■ Given records ■

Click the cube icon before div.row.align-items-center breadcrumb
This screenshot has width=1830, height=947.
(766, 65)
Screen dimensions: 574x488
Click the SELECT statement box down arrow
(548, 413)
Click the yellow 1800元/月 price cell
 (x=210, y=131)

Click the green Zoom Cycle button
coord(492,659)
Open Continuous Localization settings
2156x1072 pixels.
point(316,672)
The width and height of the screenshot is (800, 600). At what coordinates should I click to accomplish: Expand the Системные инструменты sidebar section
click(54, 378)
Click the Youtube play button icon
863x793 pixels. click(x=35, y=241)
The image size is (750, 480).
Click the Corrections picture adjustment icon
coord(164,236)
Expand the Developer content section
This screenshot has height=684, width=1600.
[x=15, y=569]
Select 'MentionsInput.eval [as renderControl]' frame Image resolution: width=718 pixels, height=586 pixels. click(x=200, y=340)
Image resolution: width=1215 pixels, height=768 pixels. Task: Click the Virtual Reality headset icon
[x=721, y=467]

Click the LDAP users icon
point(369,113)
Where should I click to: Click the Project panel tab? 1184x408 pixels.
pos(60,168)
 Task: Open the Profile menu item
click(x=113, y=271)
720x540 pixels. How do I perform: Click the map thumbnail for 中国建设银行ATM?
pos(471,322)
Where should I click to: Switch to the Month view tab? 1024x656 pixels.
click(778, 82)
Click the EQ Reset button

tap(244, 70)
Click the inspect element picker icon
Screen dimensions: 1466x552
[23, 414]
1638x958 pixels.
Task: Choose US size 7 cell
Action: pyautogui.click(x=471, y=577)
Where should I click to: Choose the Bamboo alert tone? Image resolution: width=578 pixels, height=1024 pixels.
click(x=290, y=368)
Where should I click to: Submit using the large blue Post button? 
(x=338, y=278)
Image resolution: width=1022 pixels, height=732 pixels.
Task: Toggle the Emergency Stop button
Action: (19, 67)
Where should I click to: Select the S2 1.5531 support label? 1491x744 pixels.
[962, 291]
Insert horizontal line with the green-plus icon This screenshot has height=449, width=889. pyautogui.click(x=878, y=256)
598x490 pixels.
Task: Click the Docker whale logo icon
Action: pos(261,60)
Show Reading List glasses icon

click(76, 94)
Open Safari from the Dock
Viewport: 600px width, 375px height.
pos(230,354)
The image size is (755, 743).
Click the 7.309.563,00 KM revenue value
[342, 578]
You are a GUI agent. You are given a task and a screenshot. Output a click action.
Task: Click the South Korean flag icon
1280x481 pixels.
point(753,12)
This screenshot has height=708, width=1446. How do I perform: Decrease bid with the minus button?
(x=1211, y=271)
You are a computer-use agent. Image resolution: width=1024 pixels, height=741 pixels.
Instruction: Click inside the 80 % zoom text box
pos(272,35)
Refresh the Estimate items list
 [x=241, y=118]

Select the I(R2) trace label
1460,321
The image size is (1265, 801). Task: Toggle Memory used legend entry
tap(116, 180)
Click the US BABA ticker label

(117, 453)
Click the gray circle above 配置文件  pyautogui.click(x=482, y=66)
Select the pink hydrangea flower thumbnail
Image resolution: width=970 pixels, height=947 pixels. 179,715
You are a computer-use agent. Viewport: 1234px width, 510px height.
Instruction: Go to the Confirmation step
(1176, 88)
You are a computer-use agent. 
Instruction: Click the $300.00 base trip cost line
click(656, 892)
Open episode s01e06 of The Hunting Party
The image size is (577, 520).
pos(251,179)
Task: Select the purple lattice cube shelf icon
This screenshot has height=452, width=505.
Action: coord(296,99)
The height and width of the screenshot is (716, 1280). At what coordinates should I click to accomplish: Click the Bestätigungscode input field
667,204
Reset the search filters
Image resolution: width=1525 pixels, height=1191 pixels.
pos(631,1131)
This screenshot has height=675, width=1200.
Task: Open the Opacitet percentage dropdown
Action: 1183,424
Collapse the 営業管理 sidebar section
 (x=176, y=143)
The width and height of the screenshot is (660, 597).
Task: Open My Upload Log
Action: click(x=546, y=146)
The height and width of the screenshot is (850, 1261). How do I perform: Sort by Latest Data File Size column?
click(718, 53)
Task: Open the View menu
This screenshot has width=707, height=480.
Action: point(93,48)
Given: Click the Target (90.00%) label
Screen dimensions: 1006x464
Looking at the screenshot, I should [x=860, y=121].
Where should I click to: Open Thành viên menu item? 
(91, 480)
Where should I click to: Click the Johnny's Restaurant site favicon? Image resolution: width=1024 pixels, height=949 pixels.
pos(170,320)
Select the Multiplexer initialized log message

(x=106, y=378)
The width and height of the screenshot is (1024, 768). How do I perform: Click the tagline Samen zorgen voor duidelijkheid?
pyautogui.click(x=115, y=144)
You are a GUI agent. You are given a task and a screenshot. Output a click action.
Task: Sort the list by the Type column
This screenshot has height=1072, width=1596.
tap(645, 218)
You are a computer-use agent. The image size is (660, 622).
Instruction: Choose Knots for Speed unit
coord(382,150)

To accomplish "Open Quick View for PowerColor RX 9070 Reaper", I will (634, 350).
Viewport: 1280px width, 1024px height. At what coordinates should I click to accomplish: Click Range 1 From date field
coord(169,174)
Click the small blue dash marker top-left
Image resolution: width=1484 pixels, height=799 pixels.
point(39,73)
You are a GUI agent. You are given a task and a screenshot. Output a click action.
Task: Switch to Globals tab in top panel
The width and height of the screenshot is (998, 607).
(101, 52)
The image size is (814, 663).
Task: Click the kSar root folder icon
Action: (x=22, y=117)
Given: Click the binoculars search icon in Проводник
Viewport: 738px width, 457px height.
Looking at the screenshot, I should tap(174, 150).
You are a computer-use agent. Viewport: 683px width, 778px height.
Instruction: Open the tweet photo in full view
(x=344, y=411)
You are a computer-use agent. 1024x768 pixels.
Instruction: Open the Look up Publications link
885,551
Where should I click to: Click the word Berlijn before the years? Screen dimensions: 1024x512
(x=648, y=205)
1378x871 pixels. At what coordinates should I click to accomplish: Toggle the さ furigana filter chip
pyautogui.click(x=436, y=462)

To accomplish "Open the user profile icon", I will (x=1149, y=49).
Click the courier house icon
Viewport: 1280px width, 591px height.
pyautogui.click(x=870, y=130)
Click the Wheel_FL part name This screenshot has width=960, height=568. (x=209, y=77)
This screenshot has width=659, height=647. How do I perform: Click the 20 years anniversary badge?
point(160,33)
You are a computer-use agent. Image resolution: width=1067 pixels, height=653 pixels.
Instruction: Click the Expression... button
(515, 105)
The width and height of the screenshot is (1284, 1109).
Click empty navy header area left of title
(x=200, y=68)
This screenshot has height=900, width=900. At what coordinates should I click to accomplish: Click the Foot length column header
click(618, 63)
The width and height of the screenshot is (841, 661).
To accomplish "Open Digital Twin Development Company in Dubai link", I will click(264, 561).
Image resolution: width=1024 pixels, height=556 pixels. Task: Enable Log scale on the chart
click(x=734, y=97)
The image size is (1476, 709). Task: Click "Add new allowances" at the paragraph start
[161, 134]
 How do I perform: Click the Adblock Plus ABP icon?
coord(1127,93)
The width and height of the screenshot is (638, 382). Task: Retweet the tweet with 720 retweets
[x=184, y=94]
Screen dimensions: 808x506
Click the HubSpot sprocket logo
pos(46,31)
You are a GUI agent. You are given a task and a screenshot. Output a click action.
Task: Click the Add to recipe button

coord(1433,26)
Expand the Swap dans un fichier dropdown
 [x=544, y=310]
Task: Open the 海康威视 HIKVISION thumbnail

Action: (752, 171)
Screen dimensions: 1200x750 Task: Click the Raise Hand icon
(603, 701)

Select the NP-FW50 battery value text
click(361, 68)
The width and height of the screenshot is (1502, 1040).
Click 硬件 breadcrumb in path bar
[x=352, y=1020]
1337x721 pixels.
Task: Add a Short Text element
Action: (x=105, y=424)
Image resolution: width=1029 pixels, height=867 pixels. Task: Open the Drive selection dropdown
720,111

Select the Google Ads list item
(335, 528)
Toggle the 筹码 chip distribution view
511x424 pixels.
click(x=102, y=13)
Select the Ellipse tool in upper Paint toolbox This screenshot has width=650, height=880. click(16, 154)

■ Your task ■
Wherever the string "search" occurs in the records, copy the line it is in.

■ Output ■
Reset the search filters
Given: Click the binoculars search icon in Проводник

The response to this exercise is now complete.